> [DOCUMENT SEGMENT]

Fix Confidence Adjustment for Larger Shingle Sizes (#407)

kaituo · web-flow · commit f2984b56eb0b · 2024-08-01T11:57:59.000-07:00
* Fix Confidence Adjustment for Larger Shingle Sizes

This PR addresses further adjustments to the confidence calculation issue discussed in PR 405. While PR 405 successfully resolved the issue for a shingle size of 4, it did not achieve the same results for larger shingle sizes like 8.

Key Changes
1. Refinement of seenValues Calculation:
* Previously, the formula increased confidence even as numImputed (number of imputations seen) increased because seenValues (all values seen) also increased.
* This PR fixes the issue by counting only non-imputed values as seenValues.
2. Upper Bound for numImputed:
* The numImputed is now upper bounded to the shingle size.
* The impute fraction calculation, which uses numberOfImputed * 1.0 / shingleSize, now ensures the fraction does not exceed 1.
3. Decrementing numberOfImputed:
* The numberOfImputed is decremented when there is no imputation.
* Previously, numberOfImputed remained unchanged when there is an imputation as there was both an increment and a decrement, keeping the imputation fraction constant. This PR ensures the imputation fraction accurately reflects the current state. This adjustment ensures that the forest update decision, which relies on the imputation fraction, functions correctly. The forest is updated only when the imputation fraction is below the threshold of 0.5.

Testing
* Added test scenarios with various shingle sizes to verify the changes.

Signed-off-by: Kaituo Li &lt;kaituo@amazon.com&gt;

* added comment

Signed-off-by: Kaituo Li &lt;kaituo@amazon.com&gt;

---------

Signed-off-by: Kaituo Li &lt;kaituo@amazon.com&gt;
diff --git a/Java/core/src/main/java/com/amazon/randomcutforest/preprocessor/ImputePreprocessor.java b/Java/core/src/main/java/com/amazon/randomcutforest/preprocessor/ImputePreprocessor.java
@@ -80,44 +80,6 @@ public float[] getScaledShingledInput(double[] inputPoint, long timestamp, int[]
         return point;
     }
 
-    /**
-     * the timestamps are now used to calculate the number of imputed tuples in the
-     * shingle
-     * 
-     * @param timestamp the timestamp of the current input
-     */
-    @Override
-    protected void updateTimestamps(long timestamp) {
-        /*
-         * For imputations done on timestamps other than the current one (specified by
-         * the timestamp parameter), the timestamp of the imputed tuple matches that of
-         * the input tuple, and we increment numberOfImputed. For imputations done at
-         * the current timestamp (if all input values are missing), the timestamp of the
-         * imputed tuple is the current timestamp, and we increment numberOfImputed.

> [PROVIDED DATA]
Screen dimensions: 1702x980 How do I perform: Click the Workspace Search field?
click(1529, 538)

...

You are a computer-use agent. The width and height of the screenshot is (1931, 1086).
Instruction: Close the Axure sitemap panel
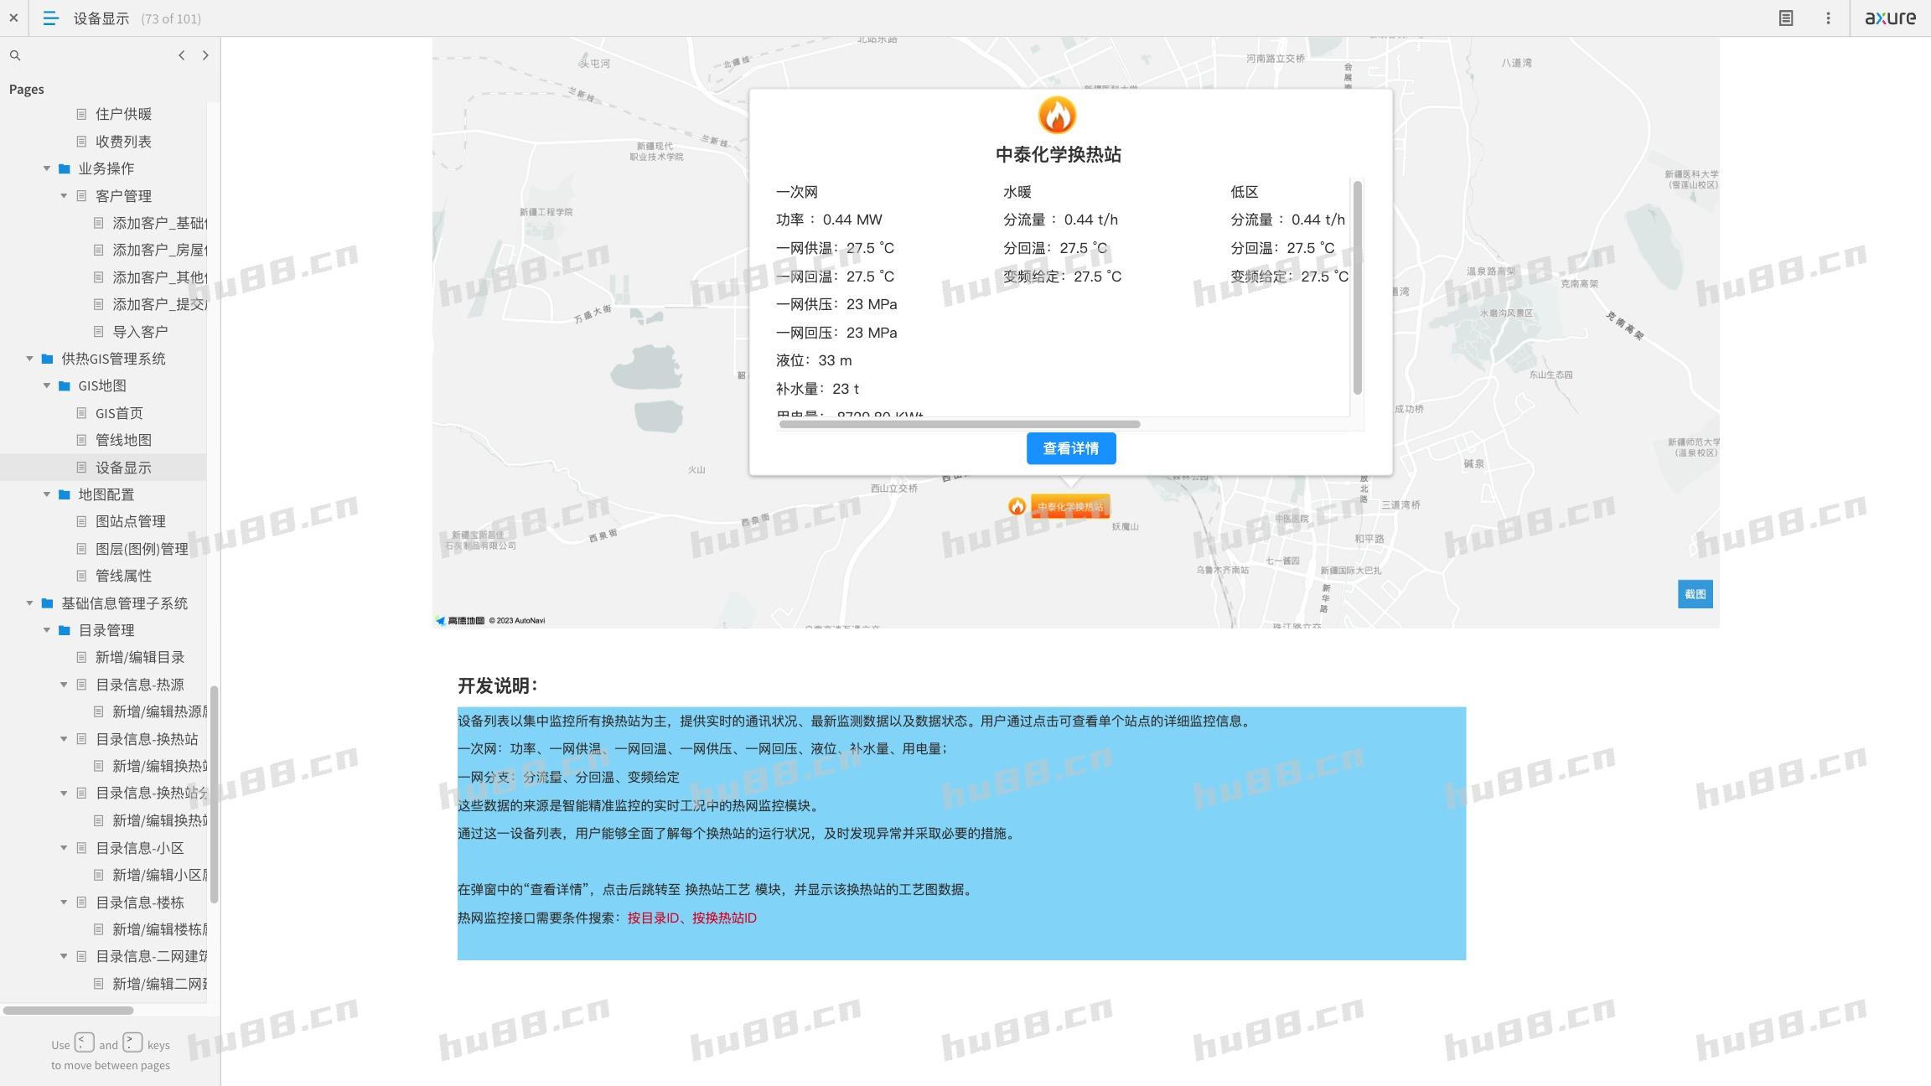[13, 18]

> [WORK TO COMPLETE]
a: In the commit message about the confidence adjustment fix, what imputation fraction threshold must the value fall below for the forest to be updated?
b: Rewrite the part of the entries that opens with the line containing "Screen dimensions: 1702x980" and closes with the line containing "click(1529, 538)", replacing "field" with "box" and leaving all else unchanged.
The entries are unrelated to the text.

> [RESULTS OF THE TASKS]
a: The forest is updated only when the imputation fraction is below 0.5.

b:
Screen dimensions: 1702x980 How do I perform: Click the Workspace Search box?
click(1529, 538)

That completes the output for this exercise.